Another major issue arises from the nature of intellectual development; if an artificial intelligence needs to be raised and trained, it may well take twenty years or more between generations of artificial intelligences to get further improvements. More intelligent animals seem to generally require longer to mature, which may put another limitation on any such "explosion".

Accelerating change is questionable; in real life, the rate of patents per capita actually peaked in the 20th century, with a minor decline since then, despite the fact that human beings have gotten more intelligent and gotten superior tools. As noted above, Moore's Law has been in decline, and outside of the realm of computers, the rate of increase in other things has not been exponential - airplanes and cars continue to improve, but they do not improve at the ridiculous rate of computers. It is likely that once computers hit physical limits of transistor density, their rate of improvement will fall off dramatically, and already even today, computers which are "good enough" continue to operate for many years, something which was unheard of in the 1990s, where old computers were rapidly and obviously obsoleted by new ones.

According to this point of view, the Singularity is a past event, and we live in a post-Singularity world.

## WHAT YOU NEED TO DO
Pick up the passage on the Singularity after its last sentence and keep writing it.

## Source records
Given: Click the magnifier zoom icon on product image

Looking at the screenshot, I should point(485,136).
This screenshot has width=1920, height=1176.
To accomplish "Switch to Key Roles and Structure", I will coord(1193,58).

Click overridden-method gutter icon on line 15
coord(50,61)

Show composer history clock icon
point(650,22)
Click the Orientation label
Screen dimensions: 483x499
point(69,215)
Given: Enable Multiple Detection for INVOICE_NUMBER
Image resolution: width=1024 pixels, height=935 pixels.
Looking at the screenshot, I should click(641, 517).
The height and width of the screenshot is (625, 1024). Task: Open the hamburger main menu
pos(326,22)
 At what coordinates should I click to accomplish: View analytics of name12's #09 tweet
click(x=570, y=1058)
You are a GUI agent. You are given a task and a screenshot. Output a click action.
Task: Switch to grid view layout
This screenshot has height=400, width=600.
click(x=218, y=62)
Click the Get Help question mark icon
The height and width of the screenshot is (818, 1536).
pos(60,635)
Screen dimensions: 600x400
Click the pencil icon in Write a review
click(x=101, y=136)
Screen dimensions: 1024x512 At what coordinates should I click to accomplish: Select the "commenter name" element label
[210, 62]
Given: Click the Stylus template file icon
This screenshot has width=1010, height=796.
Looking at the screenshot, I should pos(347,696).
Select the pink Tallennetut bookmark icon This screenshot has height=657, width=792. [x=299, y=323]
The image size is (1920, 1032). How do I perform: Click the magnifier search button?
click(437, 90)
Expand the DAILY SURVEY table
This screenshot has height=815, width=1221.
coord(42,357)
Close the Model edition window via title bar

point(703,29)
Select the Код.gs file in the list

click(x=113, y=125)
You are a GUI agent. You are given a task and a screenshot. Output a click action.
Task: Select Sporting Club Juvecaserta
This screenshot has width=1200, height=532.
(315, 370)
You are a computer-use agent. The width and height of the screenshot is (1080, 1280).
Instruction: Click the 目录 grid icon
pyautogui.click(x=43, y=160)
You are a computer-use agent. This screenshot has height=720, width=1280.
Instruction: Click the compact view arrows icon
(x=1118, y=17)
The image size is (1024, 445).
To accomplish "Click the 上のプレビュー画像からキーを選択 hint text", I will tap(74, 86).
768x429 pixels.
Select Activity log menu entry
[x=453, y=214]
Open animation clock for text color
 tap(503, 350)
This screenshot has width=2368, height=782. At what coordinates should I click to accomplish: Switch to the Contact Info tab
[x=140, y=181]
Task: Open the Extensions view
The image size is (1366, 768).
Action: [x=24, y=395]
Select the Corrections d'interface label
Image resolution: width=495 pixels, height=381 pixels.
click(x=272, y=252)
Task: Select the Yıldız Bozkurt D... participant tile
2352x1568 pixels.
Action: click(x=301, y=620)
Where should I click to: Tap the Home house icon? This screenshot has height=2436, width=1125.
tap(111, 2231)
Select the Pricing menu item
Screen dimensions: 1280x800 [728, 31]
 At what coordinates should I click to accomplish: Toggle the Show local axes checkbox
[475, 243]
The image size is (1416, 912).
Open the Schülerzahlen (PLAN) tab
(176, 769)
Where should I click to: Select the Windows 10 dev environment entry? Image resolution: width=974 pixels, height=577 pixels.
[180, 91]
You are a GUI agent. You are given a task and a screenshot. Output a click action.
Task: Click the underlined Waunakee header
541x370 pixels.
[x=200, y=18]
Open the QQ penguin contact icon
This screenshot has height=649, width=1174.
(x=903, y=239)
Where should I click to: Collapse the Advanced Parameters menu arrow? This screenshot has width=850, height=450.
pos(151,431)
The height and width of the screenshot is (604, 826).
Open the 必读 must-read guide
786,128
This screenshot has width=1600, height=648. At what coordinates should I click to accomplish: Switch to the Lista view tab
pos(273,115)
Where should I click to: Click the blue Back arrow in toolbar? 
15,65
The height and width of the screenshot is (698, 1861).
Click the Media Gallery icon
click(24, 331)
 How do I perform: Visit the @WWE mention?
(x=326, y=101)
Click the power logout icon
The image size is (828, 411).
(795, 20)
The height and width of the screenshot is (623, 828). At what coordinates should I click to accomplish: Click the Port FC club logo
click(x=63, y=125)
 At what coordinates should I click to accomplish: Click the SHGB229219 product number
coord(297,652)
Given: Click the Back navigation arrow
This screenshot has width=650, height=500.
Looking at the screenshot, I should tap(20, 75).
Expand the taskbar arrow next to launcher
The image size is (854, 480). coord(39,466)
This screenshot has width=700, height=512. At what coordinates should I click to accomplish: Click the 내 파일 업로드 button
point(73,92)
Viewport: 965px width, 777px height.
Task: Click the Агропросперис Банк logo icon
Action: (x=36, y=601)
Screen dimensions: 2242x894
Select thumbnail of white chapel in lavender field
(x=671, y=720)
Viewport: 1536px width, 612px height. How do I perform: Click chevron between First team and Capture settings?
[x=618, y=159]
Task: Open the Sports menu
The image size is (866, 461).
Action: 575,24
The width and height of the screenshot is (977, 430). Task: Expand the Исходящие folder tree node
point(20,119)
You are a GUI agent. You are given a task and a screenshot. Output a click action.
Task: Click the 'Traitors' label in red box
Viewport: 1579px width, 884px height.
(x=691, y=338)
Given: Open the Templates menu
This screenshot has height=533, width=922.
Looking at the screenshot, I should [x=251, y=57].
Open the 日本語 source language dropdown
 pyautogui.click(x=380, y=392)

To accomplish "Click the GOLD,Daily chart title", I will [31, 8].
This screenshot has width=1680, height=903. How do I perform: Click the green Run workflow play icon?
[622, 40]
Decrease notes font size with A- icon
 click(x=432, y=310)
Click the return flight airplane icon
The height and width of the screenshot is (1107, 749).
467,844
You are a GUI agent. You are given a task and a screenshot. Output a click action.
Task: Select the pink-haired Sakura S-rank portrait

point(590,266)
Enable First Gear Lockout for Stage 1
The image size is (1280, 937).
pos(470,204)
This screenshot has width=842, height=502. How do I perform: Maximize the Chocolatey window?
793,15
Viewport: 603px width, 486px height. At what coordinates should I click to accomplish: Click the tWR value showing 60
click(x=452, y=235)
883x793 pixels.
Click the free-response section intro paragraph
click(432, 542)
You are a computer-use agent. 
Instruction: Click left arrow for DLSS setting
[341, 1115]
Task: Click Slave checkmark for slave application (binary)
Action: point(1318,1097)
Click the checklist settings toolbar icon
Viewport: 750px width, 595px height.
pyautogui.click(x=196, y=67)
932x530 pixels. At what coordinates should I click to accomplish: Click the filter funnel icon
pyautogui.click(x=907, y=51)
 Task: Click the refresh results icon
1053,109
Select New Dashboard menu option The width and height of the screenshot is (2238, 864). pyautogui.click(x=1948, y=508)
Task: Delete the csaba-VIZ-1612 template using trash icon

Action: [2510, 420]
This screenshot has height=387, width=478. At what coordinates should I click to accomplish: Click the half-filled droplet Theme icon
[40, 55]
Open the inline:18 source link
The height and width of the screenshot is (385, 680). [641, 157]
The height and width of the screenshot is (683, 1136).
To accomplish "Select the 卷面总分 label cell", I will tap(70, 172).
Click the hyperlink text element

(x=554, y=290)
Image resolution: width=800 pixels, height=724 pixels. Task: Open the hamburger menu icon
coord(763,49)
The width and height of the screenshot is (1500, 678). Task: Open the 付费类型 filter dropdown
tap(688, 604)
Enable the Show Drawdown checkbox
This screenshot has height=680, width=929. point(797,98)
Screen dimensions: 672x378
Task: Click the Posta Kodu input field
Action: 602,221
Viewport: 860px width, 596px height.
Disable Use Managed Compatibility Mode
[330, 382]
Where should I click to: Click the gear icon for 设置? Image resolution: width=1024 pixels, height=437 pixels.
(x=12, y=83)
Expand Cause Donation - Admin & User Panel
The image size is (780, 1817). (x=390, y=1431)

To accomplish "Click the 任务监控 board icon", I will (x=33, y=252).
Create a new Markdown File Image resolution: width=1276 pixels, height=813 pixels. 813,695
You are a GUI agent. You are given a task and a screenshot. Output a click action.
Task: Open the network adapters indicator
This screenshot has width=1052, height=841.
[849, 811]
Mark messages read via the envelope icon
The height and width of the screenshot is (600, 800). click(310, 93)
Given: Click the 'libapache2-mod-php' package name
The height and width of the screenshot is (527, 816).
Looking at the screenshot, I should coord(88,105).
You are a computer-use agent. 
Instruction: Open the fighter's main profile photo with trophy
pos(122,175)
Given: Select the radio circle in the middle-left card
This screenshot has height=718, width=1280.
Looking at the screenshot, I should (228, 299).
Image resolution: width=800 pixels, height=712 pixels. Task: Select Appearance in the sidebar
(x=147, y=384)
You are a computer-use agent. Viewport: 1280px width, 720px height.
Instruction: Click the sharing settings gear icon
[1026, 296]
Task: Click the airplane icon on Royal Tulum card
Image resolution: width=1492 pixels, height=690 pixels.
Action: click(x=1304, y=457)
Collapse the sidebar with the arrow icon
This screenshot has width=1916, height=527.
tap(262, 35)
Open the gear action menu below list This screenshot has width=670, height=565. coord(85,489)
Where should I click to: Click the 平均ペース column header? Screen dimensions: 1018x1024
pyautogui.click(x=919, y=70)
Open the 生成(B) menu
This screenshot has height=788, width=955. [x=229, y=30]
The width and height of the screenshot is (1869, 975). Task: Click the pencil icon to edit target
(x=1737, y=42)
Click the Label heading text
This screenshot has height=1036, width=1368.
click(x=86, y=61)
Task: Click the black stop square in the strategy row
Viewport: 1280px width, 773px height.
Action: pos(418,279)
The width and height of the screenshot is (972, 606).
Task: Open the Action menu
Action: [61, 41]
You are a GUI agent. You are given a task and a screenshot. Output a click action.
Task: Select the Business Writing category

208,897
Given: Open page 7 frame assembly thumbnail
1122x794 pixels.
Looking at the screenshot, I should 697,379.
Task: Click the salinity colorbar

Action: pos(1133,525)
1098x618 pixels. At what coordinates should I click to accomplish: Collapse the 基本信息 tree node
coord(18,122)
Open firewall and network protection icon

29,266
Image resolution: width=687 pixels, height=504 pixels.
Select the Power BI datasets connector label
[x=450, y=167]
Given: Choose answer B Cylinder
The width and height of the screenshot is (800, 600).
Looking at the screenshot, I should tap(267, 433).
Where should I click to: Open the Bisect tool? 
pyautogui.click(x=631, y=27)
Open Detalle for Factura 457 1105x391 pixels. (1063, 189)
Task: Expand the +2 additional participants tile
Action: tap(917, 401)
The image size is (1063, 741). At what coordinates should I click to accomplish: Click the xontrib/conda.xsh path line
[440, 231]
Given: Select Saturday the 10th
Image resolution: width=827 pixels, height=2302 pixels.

## EXERCISE ANSWER
The rate of advancement has actually been in decline in recent times, as patents per-capita has gone down, and the rate of increase of technology has declined rather than risen, though the basal rate is higher than it was in centuries past. According to this point of view, the intelligence explosion and increasing rate of change already happened with computers, and now that everyone has handheld computing devices, the rate of increase is going to decline as we hit natural barriers in how much additional benefit we gain out of additional computing power. The densification of transistors on microchips has slowed by about a third, and the absolute limit to transistors is approaching - a true, physical barrier which cannot be bypassed or broken, and which would require an entirely different means of computing to create a denser still microchip.

From the point of view of travel, humans have gone from walking to sailing to railroads to highways to airplanes, but communication has now reached the point where a lot of travel is obsolete - the Internet is omnipresent and allows us to effectively communicate with people on any corner of the planet without travelling at all. From this point of view, there is no further point of advancement, because we're already at the point where we can be anywhere on the planet instantly for many purposes, and with improvements in automation, the amount of physical travel necessary for the average human being has declined over recent years. Instant global communication and the ability to communicate and do calculations from anywhere are a natural physical barrier, beyond which further advancement is less meaningful, as it is mostly just making things more convenient - the cost is already extremely low.

The prevalence of computers and communications devices has completely changed the world, as has the presence of cheap, high-speed transportation technology. The world of the 21st century is almost unrecognizable to people from the founding of the United States in the latter half of the 18th century, or even to people from the height of the industrial era at the turn of the 20th century.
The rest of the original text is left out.